Let me get this straight ...
After you see the pixelation, if you rewind and replay that segment of the recording, then you _do not _see the pixelation? That's probably a hard drive problem.


----------



## cigar95 (May 23, 2008)

litzdog911 said:


> Let me get this straight ...
> After you see the pixelation, if you rewind and replay that segment of the recording, then you _do not _see the pixelation? That's probably a hard drive problem.


Not quite - when the recording was new, it played fine. (Two of them, actually.) But now, the pixellation problem occurs consistently at the same spots in the recordings. (Hence, I'm thinking some sectors on the hard drive are bad.)

It has happened on two recordings so far - a movie I recorded about five weeks ago, and an episode of Lost that's about ten days old now. In each case, when the effect occurs, lasting a second or two, the picture returns, having skipped about 5-6 seconds of content. At this point, the timing seems to have been thrown off, as the fast forward/rewind buttons can't be used to skip ahead and back by 15 minutes like they usually can.

Any guesses what sort of charges am I looking at to replace the unit if the hard drive is gone bad? (It was installed in January, but it was probably not new at the time.)

Thanks for your input.


----------



## litzdog911 (Jun 23, 2004)

Have any recent recordings have the pixelation problem? Have you ever seen it on Live TV?
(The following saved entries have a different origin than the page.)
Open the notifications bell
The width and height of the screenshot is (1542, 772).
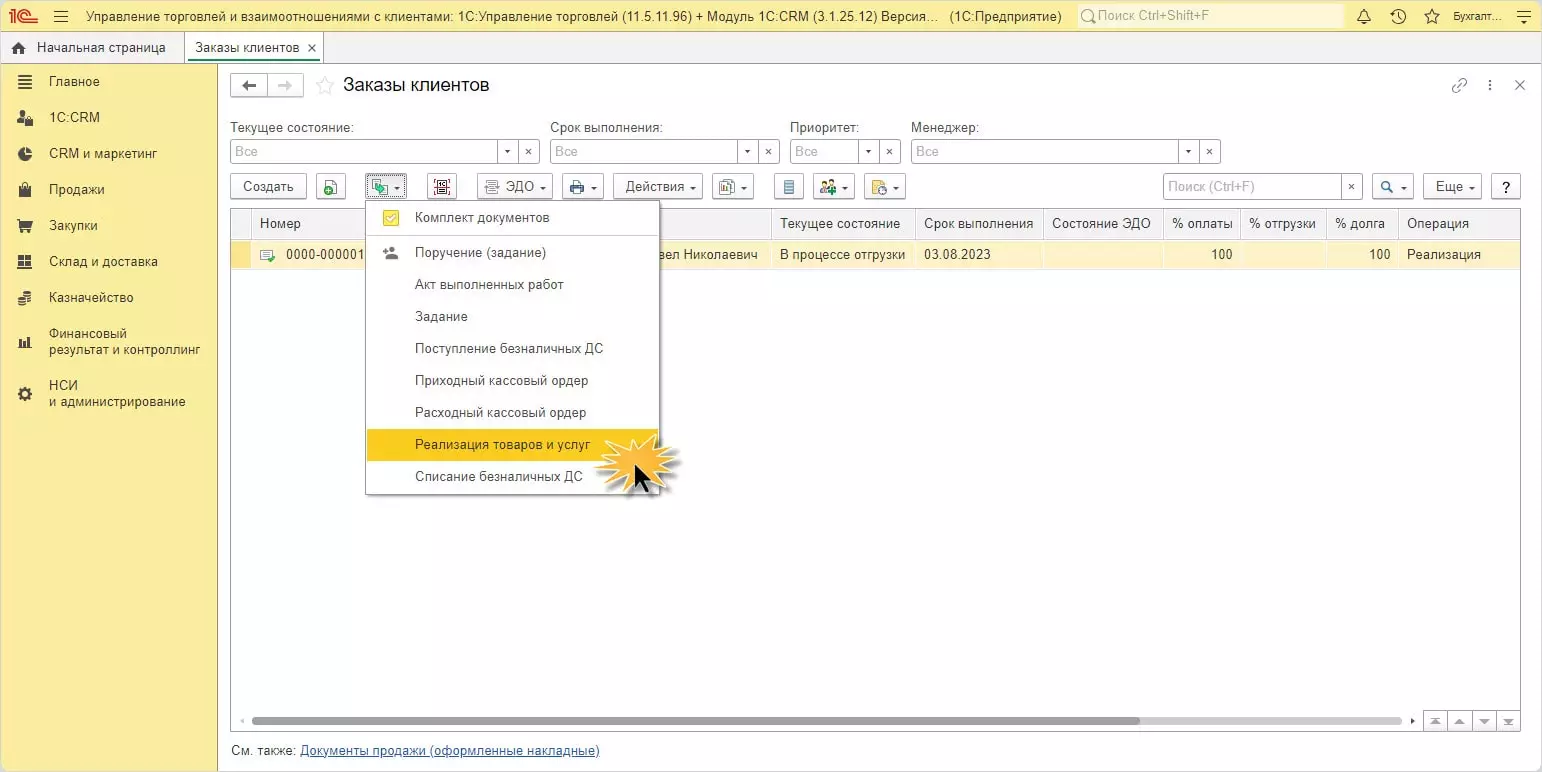pyautogui.click(x=1364, y=17)
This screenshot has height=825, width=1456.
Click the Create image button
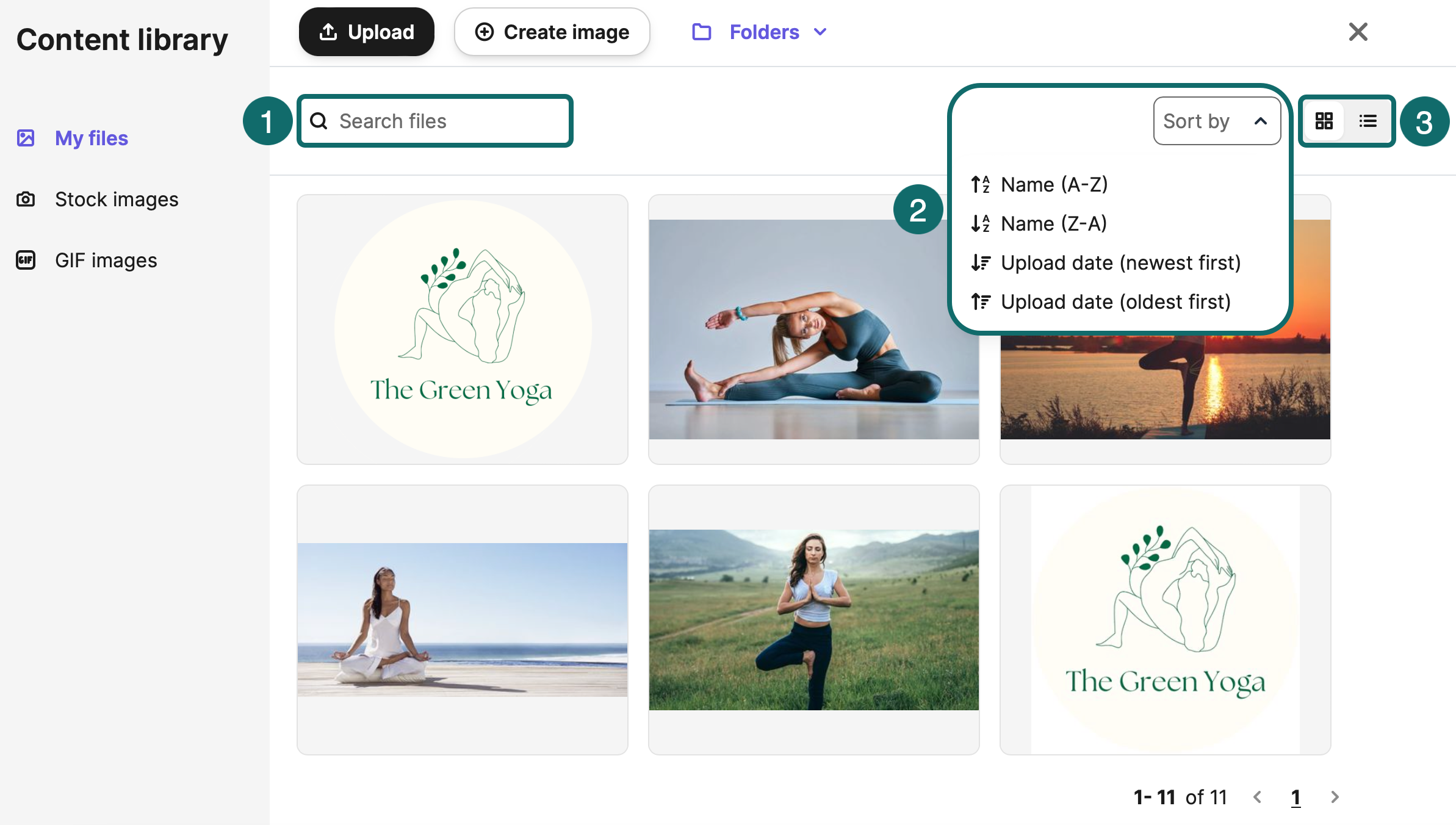pos(552,32)
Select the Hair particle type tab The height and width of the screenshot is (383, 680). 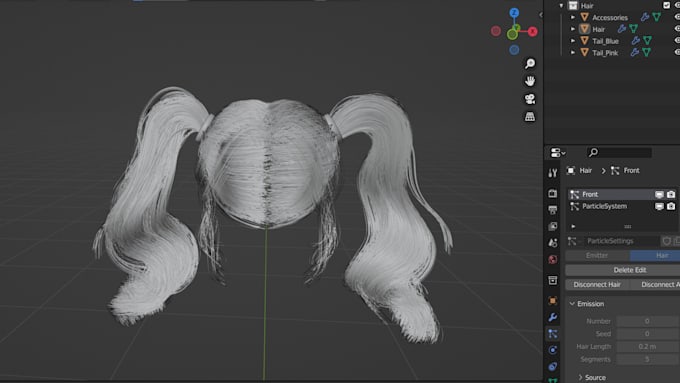click(655, 255)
I'm still not convinced it's a hard drive problem.


----------



## cigar95 (May 23, 2008)

litzdog911 said:


> Have any recent recordings have the pixelation problem? Have you ever seen it on Live TV?
> 
> I'm still not convinced it's a hard drive problem.


I hope you're right.

The most recent recording I can recall it happening was made on 5/14. (And my recording of Silver Streak, where it happened at least twice, was made on 4/19.) But I haven't been watching all that much TV lately. I'll keep my eyes peeled.

Don't recall it happening on live TV, but I don't watch all that much when I'm not at least watching the buffer a few minutes behind.


----------



## cigar95 (May 23, 2008)

OK, now that I have seen this happen a couple more times, I can add a bit of info.

The first time that a spot goes bad on playback, I begin to see the pixellation, which doesn't take place over the entire screen, and at the same time, I begin to hear the *audio* of whatever the tuner happens to be picking up at the moment. After a short time, this disappears and playback returns to normal.

When I rewind and play the segment again, I get just the beginning of the pixellation and bad audio (which has somehow been recorded onto the disk), and then the recording jumps ahead to the normal part. If it were a tape, it would be as if we had kept the beginning of a bad patch of tape, and then snipped out the rest of it, resulting in a skip ahead in the timing.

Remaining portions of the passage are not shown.